I'm working on Laravel 5.1, and more specifically the Authorization package.

Before this package, I would do all my authorization checks in the FormRequest::authorize() method, since this method was designed specifically for authorization checking.

I now want to use the native Authorization package in laravel, which includes Policy files, but I want to use them in the Request file.

This means, as far as I can see, that each form request file needs to be mapped to the policy file.

Surely this cannot be right? If I have 7 main methods in each controller, thats 7 mappings to a single policy file, 1 for each request file. If I then have 20 controllers, thats 140 mappings!

I know I can do that auth check in the controller, and just map the controller, but this seems to be poor implementation on Laravels behalf, otherwise why put the authorize() method in the request?

Question

In an ideal world, I want to to my policy auth checking before reaching the controller - by doing it in the request. But I don't want to map out each of my request files to a policies.

Is there any way to retrieve the target controller from the request, so that I can just have one mapping - controller -> policy, and reference the controller from the request?

Actually, I've just found out a really easy way to do it, and feel slightly stupid I didn't try it earlier!

In my AuthServiceProvider file, I had mapped out each request to the policy file, like this:

protected $policies = [
    \App\Http\Requests\Servers\Index::class => Policies\ServerPolicy::class,
    \App\Http\Requests\Servers\Create::class => Policies\ServerPolicy::class,
    \App\Http\Requests\Servers\Store::class => Policies\ServerPolicy::class,
];

And then in my authorize() method in the Request, I was doing this:

return policy($this)->index();
   or
return policy($this)->create();

However, you do not need to pass the object to the policy. Instead you can just pass the class string.

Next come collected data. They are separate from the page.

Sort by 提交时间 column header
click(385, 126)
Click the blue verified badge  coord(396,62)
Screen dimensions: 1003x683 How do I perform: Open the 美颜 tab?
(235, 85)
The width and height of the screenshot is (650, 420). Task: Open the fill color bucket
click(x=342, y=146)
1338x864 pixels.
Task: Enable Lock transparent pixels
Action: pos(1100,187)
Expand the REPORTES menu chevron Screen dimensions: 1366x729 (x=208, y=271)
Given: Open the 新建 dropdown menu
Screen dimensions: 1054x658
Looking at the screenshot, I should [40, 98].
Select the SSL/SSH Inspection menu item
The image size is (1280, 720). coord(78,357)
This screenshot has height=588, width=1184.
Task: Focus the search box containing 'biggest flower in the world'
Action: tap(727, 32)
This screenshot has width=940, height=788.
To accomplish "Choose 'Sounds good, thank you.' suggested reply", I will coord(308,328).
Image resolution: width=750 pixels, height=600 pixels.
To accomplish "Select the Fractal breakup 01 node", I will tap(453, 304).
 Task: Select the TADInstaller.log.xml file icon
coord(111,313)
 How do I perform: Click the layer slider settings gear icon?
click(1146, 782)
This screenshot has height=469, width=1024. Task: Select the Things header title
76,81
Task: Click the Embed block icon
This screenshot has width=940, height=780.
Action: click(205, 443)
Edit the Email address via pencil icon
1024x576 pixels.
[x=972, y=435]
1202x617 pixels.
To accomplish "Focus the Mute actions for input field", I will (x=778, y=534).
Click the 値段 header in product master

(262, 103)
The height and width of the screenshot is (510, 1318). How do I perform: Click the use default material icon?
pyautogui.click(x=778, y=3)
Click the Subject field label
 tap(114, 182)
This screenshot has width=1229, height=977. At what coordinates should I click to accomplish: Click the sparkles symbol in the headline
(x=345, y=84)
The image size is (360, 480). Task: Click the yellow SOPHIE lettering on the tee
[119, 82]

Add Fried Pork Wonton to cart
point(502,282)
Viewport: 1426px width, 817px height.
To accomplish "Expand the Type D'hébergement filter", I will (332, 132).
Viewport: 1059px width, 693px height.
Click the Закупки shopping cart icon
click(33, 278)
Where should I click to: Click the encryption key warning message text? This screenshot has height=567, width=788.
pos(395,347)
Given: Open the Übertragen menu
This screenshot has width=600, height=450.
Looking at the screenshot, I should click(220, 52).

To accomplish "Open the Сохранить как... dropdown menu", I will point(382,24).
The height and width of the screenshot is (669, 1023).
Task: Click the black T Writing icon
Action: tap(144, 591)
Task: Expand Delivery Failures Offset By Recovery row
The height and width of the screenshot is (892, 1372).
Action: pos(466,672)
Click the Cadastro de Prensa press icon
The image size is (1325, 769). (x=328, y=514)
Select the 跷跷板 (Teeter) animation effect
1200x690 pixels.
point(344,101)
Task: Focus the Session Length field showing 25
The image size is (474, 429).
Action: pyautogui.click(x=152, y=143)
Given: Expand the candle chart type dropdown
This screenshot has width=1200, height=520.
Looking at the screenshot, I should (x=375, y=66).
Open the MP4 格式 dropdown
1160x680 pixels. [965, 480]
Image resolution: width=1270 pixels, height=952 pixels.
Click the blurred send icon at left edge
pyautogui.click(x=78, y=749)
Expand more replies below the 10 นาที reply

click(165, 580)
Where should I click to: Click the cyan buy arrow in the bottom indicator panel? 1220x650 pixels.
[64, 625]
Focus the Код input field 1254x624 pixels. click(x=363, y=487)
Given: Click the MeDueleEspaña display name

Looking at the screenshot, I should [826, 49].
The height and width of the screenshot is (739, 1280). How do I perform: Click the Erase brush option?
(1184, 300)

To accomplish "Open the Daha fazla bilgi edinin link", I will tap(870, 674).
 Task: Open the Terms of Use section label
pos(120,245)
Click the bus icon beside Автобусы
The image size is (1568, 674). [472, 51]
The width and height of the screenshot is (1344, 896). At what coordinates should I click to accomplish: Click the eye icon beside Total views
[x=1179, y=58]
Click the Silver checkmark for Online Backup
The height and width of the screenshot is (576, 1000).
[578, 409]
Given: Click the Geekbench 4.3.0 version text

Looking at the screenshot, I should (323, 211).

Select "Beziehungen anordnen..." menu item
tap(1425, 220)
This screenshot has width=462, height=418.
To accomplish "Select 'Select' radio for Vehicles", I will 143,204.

Therefore, I only need to map the controller to the policy:

protected $policies = [
    \App\Http\Controllers\Admin\Servers::class => Policies\ServerPolicy::class
];

And then just pass the controller class path to the policy function:

return policy(\App\Http\Controllers\Admin\Servers::class)->index();

So you do not need to pass the mapped object, you can pass the fully qualified class name as a string.